» **WORK ITEM**:
In the records below, find the line holding "This screenshot has width=1568, height=384." and the line holding "Given: Click the UK flag language icon". Set down both, with every line between them, exactly.

*** SOURCE DATA

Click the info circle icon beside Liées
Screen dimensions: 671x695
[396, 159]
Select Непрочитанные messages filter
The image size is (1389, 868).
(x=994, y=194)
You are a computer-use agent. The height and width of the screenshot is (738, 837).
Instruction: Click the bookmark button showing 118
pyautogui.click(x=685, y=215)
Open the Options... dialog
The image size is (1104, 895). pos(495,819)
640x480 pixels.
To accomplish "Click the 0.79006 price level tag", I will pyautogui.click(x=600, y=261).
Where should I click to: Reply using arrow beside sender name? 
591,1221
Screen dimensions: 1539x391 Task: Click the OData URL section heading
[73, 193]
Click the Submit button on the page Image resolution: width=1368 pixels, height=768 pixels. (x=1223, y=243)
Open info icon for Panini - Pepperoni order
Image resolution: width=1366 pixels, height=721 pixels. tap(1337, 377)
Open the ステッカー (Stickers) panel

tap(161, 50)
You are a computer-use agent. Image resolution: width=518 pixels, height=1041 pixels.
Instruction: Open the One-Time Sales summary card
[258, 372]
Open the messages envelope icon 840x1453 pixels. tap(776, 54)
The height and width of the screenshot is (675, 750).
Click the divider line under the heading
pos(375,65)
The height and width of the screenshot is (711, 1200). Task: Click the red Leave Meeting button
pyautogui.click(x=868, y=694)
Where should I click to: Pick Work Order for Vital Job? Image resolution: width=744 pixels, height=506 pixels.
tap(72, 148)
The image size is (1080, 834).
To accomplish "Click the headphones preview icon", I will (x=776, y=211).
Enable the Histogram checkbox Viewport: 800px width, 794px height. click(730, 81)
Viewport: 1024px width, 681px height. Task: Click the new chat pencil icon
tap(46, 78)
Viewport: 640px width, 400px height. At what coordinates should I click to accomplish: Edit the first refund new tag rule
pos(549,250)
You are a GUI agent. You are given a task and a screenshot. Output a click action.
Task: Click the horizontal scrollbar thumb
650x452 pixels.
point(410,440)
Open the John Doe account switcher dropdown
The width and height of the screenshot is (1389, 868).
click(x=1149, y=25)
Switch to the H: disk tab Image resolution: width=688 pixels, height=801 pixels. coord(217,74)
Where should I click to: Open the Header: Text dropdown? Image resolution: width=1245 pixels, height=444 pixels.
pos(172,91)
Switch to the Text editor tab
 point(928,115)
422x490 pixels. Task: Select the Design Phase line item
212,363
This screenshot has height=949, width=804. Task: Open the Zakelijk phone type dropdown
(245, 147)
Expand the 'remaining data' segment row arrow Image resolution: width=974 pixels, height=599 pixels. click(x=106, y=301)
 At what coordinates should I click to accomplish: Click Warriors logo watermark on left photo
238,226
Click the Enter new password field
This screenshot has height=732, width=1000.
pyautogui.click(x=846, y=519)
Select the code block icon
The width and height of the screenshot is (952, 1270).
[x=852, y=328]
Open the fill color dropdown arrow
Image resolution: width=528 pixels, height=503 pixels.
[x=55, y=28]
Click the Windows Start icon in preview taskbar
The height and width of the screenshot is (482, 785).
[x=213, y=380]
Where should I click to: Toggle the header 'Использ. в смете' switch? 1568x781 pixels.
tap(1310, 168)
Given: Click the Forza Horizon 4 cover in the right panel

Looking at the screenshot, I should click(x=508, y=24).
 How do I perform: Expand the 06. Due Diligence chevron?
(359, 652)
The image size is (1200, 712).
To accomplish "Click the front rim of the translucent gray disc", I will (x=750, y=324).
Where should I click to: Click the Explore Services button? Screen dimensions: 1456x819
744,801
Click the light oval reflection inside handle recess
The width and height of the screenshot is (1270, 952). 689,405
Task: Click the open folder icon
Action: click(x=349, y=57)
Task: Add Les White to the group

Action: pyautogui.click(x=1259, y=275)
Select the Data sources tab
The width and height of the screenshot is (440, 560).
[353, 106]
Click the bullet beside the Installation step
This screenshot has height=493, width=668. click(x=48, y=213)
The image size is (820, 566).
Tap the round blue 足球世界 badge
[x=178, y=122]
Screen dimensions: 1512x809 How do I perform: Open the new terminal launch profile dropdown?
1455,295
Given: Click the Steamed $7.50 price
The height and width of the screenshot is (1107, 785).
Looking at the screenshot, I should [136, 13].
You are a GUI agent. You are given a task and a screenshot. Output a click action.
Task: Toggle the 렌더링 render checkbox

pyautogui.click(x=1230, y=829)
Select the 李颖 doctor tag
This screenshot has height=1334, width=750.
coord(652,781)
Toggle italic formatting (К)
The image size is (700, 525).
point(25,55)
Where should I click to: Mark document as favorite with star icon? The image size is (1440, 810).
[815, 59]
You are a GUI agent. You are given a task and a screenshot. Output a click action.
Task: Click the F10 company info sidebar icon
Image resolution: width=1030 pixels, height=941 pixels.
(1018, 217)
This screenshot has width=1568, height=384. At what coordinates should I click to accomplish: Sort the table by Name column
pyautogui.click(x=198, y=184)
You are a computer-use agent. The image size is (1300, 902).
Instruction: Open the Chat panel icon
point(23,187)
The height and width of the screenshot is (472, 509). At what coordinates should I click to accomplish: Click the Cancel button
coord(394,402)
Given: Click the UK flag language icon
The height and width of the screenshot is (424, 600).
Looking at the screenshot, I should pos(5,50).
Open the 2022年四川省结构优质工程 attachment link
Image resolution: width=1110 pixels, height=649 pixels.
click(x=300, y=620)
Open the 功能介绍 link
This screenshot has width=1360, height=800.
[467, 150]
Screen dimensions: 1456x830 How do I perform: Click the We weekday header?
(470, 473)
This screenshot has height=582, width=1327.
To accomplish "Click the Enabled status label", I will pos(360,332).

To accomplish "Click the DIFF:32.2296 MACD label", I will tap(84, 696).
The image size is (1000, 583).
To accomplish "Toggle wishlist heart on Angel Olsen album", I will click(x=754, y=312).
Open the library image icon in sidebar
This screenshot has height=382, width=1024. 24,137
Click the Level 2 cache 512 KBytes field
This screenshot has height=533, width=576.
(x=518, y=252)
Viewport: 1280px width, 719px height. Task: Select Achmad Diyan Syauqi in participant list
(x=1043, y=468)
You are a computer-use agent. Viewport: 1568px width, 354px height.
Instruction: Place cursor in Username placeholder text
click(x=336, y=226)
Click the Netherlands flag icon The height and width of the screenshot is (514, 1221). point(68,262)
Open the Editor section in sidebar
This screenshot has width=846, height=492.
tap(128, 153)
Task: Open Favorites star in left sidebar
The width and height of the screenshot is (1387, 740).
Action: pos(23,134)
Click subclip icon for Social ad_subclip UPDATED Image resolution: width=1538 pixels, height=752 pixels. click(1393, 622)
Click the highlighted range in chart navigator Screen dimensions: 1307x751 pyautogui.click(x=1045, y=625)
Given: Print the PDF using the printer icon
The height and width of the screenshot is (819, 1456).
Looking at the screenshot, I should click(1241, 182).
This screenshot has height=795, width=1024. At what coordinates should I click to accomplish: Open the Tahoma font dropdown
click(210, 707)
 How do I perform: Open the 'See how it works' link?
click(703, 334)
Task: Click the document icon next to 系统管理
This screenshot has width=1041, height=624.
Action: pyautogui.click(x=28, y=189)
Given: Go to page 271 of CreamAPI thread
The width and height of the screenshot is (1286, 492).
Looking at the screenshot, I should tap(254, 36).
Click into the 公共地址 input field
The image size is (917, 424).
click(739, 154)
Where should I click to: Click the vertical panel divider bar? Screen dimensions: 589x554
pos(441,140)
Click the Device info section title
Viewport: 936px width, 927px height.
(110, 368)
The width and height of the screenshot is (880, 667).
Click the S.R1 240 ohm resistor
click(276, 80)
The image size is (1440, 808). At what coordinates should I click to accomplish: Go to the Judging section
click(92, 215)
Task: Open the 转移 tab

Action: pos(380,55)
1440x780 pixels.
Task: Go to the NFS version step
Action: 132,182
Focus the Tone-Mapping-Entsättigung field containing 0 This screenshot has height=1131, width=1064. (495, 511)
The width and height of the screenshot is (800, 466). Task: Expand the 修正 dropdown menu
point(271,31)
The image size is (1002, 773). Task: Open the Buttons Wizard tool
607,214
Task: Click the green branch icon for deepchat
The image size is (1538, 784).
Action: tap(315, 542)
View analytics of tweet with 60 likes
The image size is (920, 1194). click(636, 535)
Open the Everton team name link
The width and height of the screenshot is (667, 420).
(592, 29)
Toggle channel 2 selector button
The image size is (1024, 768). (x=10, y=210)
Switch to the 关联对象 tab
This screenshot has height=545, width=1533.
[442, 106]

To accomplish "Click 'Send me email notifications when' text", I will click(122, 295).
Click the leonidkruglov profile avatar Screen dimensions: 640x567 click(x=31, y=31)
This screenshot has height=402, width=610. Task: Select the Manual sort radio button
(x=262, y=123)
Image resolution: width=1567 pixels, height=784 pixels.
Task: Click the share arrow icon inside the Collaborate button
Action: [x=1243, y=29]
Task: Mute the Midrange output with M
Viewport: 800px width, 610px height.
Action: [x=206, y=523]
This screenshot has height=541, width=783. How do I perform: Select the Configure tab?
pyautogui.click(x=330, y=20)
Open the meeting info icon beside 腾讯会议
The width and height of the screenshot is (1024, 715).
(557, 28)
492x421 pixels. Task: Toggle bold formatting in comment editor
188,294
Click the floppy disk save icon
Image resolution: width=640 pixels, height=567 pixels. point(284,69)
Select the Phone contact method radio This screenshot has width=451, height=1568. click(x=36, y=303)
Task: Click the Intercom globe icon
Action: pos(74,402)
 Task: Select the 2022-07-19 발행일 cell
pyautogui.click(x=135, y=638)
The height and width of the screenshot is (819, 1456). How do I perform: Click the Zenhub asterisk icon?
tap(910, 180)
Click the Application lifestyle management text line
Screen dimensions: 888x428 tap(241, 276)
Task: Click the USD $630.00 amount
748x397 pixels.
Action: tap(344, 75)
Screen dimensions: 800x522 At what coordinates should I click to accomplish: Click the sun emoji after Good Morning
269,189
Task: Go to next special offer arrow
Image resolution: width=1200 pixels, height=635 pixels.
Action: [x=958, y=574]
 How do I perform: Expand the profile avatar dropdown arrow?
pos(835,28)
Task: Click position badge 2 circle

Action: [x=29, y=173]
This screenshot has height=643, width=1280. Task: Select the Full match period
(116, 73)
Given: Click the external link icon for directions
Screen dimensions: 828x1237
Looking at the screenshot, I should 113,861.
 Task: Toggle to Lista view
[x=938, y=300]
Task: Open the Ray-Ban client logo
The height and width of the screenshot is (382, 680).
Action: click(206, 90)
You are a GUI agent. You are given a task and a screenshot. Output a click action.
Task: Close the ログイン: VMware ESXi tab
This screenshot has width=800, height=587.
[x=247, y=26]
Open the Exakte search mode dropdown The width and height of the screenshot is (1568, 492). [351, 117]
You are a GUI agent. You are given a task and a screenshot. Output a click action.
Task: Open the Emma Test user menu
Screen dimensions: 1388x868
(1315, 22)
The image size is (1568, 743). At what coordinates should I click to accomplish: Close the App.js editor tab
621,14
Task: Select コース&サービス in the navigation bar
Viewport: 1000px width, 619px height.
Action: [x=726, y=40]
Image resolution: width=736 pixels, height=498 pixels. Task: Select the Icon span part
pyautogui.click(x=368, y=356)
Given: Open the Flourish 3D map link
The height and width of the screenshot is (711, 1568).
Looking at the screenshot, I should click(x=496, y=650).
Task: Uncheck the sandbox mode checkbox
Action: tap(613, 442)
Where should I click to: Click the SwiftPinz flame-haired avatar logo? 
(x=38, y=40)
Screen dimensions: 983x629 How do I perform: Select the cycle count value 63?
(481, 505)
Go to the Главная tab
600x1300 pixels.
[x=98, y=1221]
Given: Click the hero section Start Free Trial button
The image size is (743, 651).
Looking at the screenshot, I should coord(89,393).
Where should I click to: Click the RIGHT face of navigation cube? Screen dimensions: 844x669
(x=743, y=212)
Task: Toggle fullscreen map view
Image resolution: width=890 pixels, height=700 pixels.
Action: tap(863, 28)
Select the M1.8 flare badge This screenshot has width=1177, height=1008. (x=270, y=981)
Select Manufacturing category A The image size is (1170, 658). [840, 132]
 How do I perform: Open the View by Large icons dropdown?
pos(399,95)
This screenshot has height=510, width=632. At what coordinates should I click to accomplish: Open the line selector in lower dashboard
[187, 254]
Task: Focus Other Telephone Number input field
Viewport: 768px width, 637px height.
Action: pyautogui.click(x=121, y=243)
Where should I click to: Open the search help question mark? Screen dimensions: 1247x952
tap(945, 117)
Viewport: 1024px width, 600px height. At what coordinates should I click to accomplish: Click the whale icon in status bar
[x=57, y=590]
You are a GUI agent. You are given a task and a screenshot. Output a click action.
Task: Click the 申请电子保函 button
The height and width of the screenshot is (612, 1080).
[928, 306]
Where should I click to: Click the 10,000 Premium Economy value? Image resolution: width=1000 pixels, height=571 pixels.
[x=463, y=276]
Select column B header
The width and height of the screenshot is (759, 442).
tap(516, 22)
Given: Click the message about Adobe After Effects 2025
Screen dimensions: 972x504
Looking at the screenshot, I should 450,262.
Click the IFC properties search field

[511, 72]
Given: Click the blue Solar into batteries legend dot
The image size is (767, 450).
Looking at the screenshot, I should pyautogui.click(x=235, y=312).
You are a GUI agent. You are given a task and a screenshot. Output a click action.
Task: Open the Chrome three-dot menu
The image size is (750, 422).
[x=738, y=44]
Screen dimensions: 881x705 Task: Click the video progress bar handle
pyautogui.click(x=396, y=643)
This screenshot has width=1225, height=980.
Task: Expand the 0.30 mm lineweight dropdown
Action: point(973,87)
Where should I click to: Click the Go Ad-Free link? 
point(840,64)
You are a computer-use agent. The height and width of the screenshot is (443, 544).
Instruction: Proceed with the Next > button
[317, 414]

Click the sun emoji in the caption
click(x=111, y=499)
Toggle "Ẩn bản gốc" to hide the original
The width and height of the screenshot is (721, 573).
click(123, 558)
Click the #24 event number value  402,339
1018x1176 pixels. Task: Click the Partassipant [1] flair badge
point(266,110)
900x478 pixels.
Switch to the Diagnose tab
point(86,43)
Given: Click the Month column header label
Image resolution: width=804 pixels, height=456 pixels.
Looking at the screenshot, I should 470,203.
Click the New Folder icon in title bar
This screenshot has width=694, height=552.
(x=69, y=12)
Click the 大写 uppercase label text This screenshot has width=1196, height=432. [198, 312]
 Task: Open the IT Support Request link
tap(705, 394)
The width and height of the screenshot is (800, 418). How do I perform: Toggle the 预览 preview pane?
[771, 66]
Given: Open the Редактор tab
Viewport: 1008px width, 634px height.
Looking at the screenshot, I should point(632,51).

******

» **TASK ANSWER**:
This screenshot has width=1568, height=384. At what coordinates should I click to accomplish: Sort the table by Name column
pyautogui.click(x=198, y=184)
You are a computer-use agent. The image size is (1300, 902).
Instruction: Open the Chat panel icon
point(23,187)
The height and width of the screenshot is (472, 509). At what coordinates should I click to accomplish: Click the Cancel button
coord(394,402)
Given: Click the UK flag language icon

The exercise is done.